I cant seem to find anyone stocking AquaGro Nutrasoil - any ideas?


----------



## foxfish (12 Nov 2010)

I found a couple of places advertising the soil but, no one has it in stock - I guesse it would be best to mail TMC.....watch this space.


----------



## Dan Crawford (12 Nov 2010)

It's not on the shelves yet, I believe it should be available in December.


----------



## foxfish (12 Nov 2010)

Yep - here is their reply ....
The AquaGro Nutrasoil will be available the middle of December.  Please see the website for your nearest TMC retailer who will have this in stock when it is launched.  Alternately, if you let me know your post code I can send a list of stockists.


----------



## George Farmer (12 Nov 2010)

I've recently re-scaped my nano with this stuff and I'm really impressed.  

I'm guessing it's similar/same as the Columbo and Oliver Knott stuff, that I haven't used yet.


----------



## Luketendo (12 Nov 2010)

George Farmer said:
			
		

> I've recently re-scaped my nano with this stuff and I'm really impressed.
> 
> I'm guessing it's similar/same as the Columbo and Oliver Knott stuff, that I haven't used yet.



Any chance of some sneak peaks or is it for pfk?


----------



## George Farmer (12 Nov 2010)

Luketendo said:
			
		

> George Farmer said:
> 
> 
> 
> ...


Sure.  I'll try to get some photos up this weekend.  My nano journal needs an update so this is the perfect opportunity!  Thanks.


----------



## Dan Crawford (12 Nov 2010)

George Farmer said:
			
		

> I'm guessing it's similar/same as the Columbo and Oliver Knott stuff, that I haven't used yet.

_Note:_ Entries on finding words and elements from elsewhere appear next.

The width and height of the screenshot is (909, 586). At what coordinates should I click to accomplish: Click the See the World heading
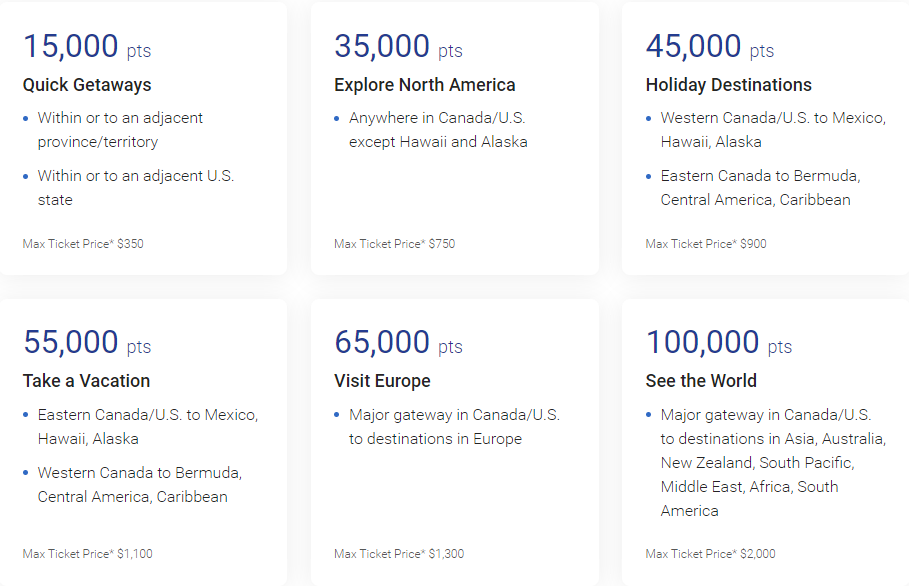pos(701,381)
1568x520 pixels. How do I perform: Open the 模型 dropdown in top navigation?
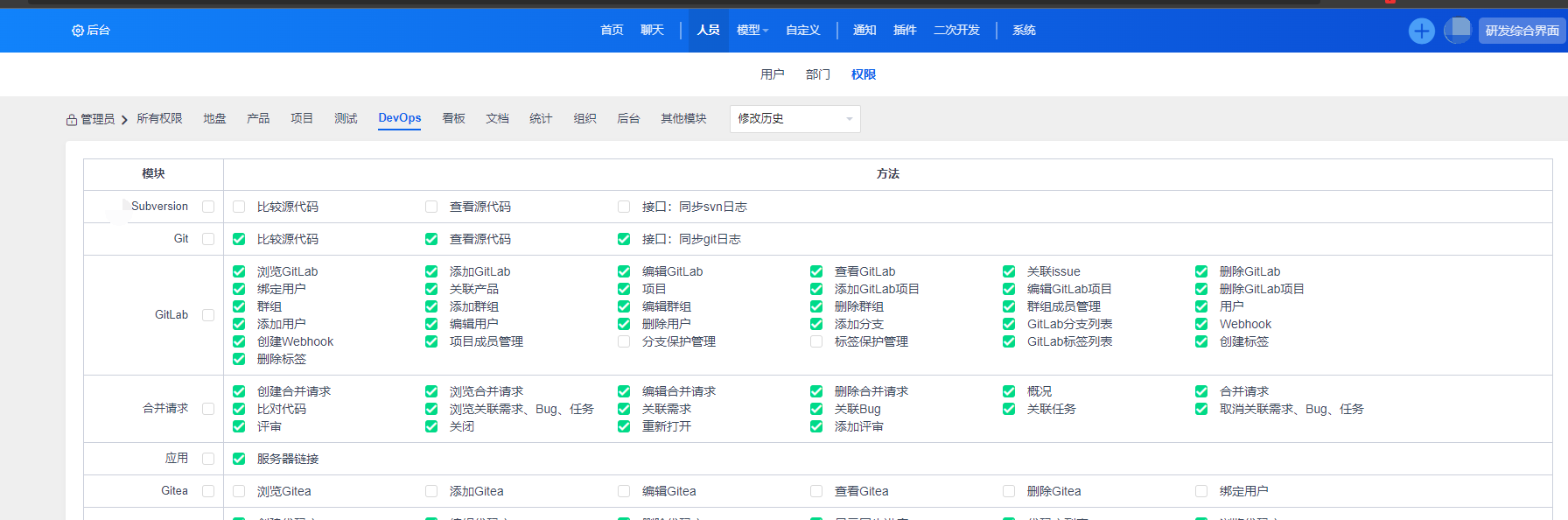point(752,31)
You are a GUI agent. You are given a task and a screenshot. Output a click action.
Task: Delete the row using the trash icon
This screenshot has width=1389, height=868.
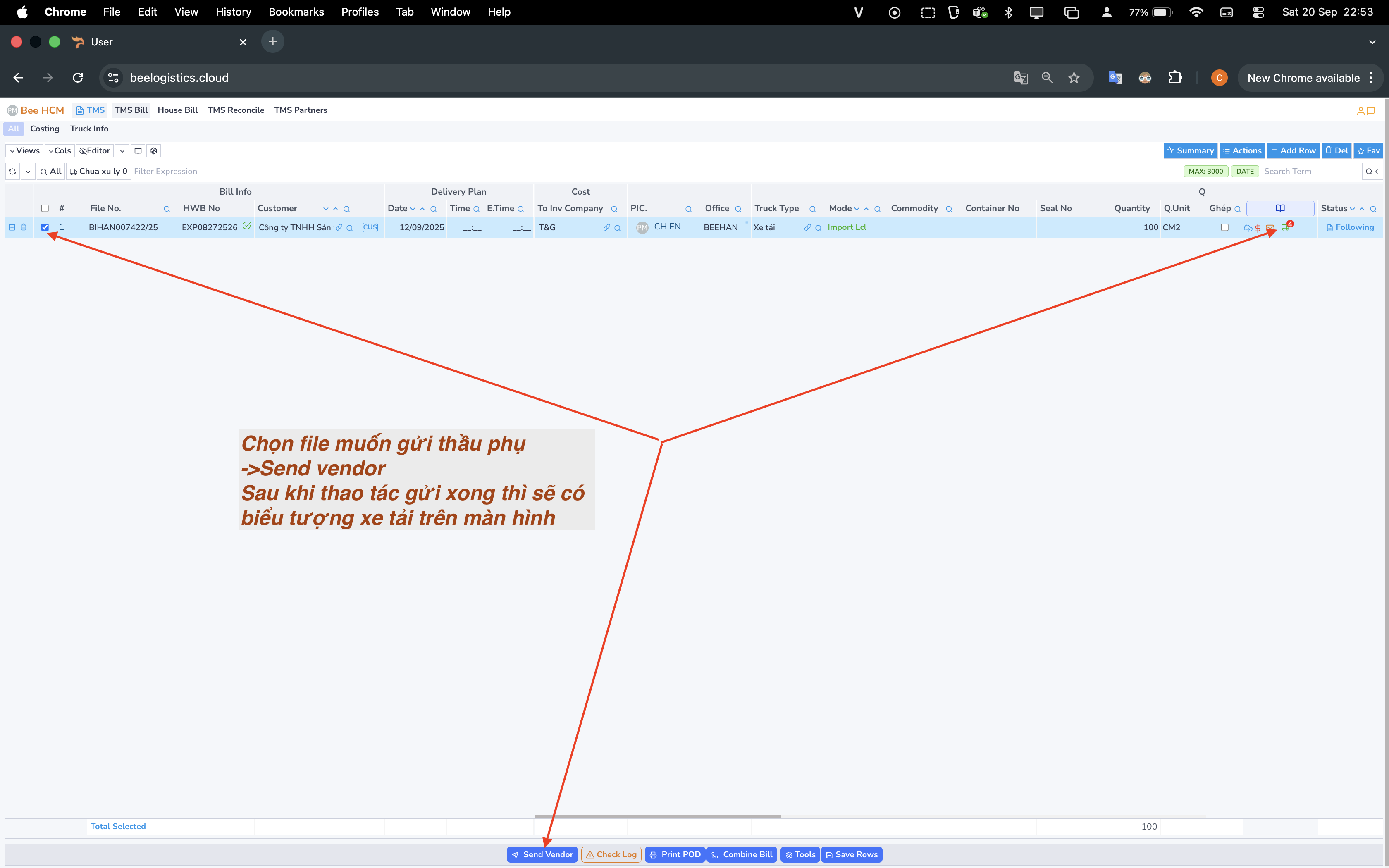pos(24,227)
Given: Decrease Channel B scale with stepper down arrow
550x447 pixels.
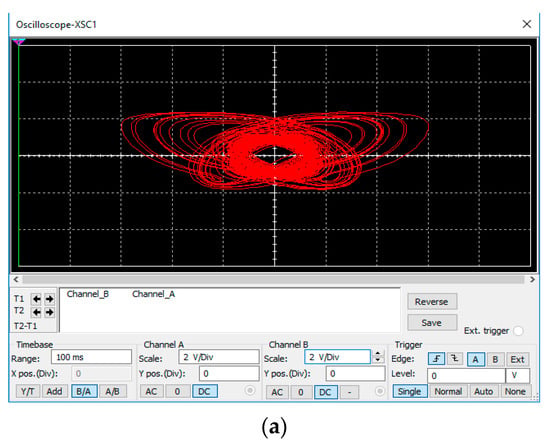Looking at the screenshot, I should [x=378, y=360].
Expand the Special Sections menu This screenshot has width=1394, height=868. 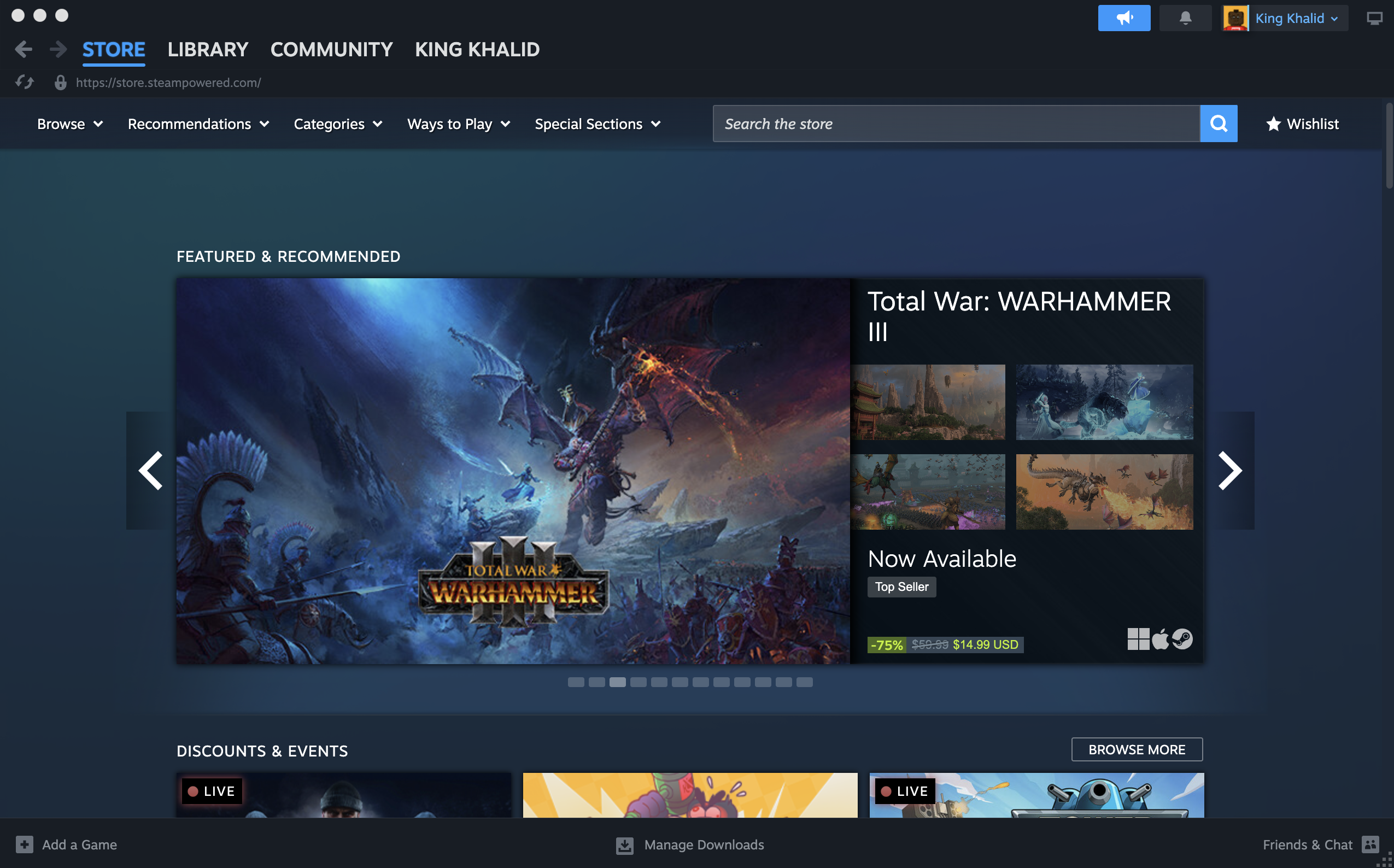[x=598, y=124]
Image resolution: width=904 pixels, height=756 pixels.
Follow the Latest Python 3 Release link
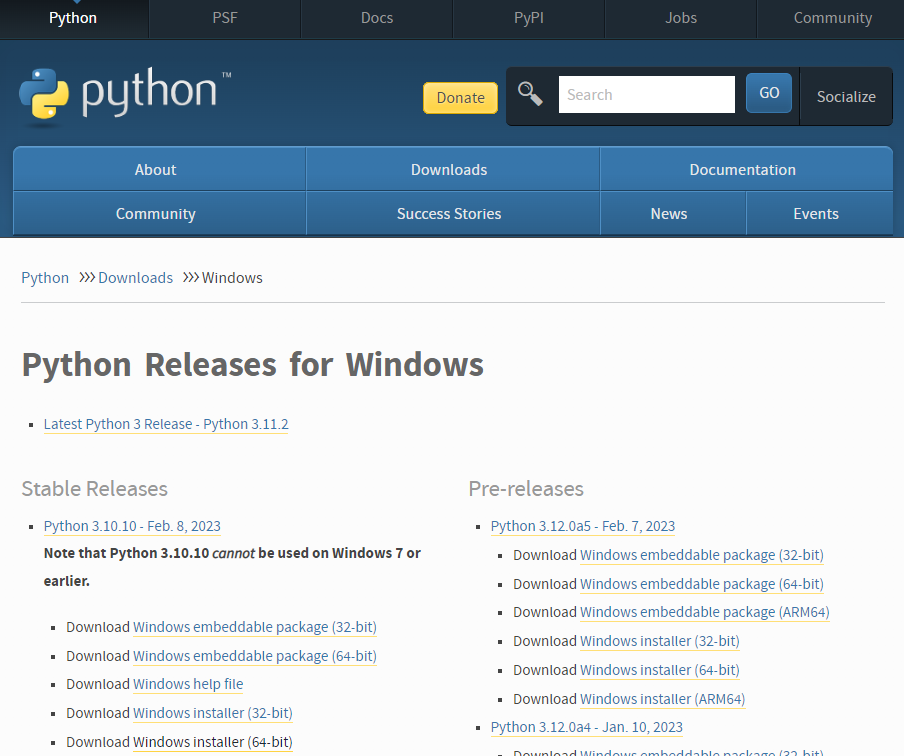166,423
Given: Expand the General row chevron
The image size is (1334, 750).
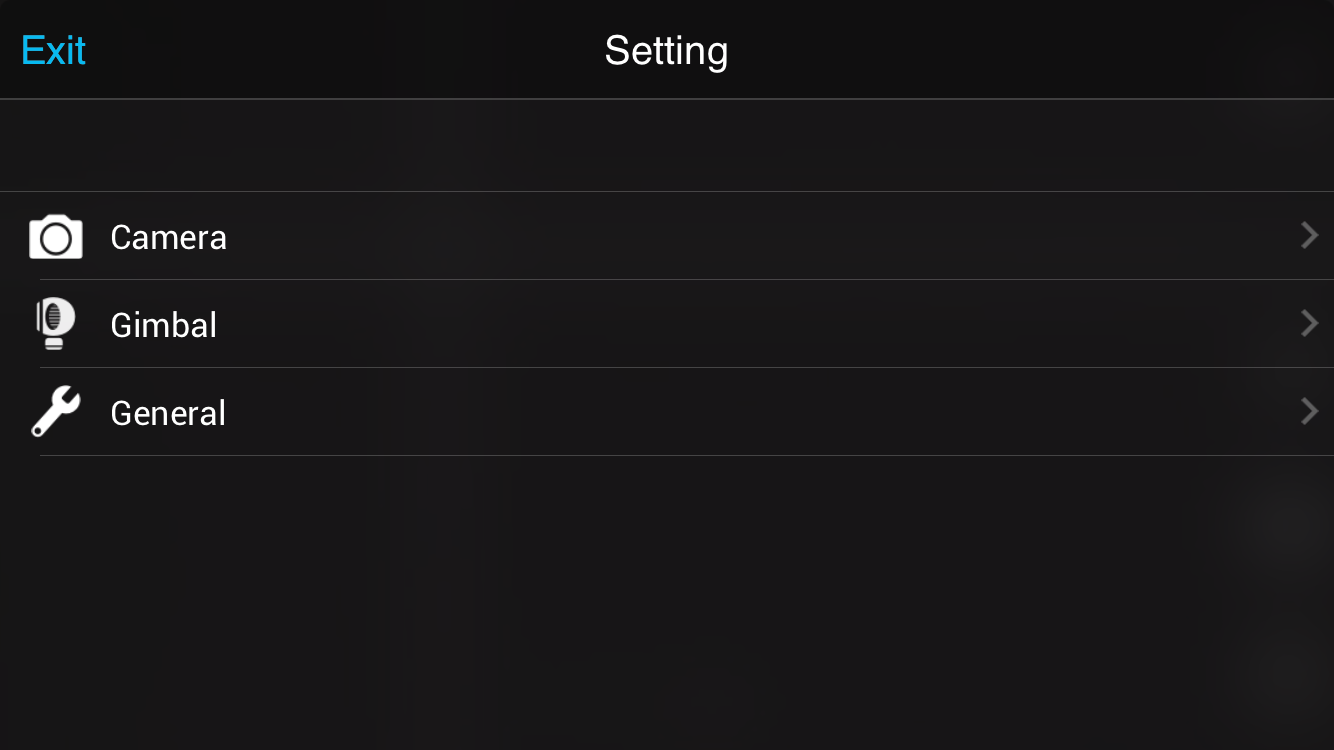Looking at the screenshot, I should pos(1309,411).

Yep, it's exactly the same, which is a good thing because the others on the market are great!

I believe TMC are to be doing 15kg bags which should make for quite a saving


----------



## foxfish (12 Nov 2010)

15 kg is about what I am looking for but, living on Guernsey the P+P is going to be very costly!
I might have to wait until I next take the car over to England.


----------